This Theory Might Explain One of the Mysteries of Our Universe

And it could also mean that Earth is totally boned.


For decades, the human race has been trying to solve one of the most puzzling questions of our time: are we all alone in the Universe? Are we, as a species, the only specimens of intelligent life that exist in the cosmos? And, if we’re not, where the hell is everyone else?


In the 1960s, Frank Drake formulated an equation meant to calculate the probability of ~intelligent~ (which here refers to advanced life that uses technology) extraterrestrial life in the known universe. The equation took into account such factors as the number of stars and star formations in space, the number of potentially habitable planets that surround those stars, and the number of habitable planets that could potentially host intelligent life. Based on the equation’s results, there should probably be around 1000 intelligent alien civilizations in our own galaxy…
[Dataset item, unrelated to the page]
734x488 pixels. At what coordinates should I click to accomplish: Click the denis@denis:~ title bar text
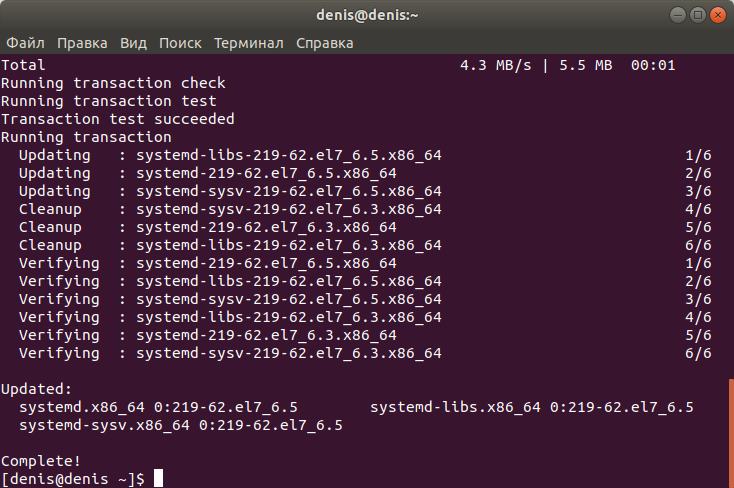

So why haven’t we been able to make contact with any of them? The Search for Extraterrestrial Intelligence (SETI) has yet to yield any results. The messages beamed into space continue to go unanswered. It would appear that, while the probability of there being other intelligent life in the universe suggests that we should have heard something by now, all we get in response is white noise.

And this is one of the great mysteries of the Universe. It’s called the Fermi Paradox: the contradiction between the lack of evidence and high probability of the existence of extraterrestrial civilizations. If there is such a high probability of other intelligent life out there, why can’t we make contact with anyone?

There’s no solution (that we know of) to the Fermi Paradox, but economist Robin Hanson has proposed a theory which suggests that — since it would appear that there is no evidence of lasting, intelligent life anywhere in the cosmos aside from ourselves — the specific conditions needed in order for life to explode out of nothingness are exceptionally rare. The theory refers to what Hanson calls the “Great Filter.”

Somewhere along the path from simple, single-cell existence to the advancement of intelligent life, Hanson argues, there is supposedly a hurdle that any kind of developing species should be unable to pass. If this is the case, then perhaps all of the other lifeforms and inhabited planets with which we should have made contact by now never made it past this impossible leap in the evolutionary process.


So what does this mean in the context of our own civilization? If Hanson is right, and there is some “Great Filter” along the evolutionary path to intelligent life that acts as a barrier preventing the development of civilization, then when and where does it occur? Are we so unique that we have somehow managed to surpass this impossible hurdle? Or is our future as a species unimaginably grim?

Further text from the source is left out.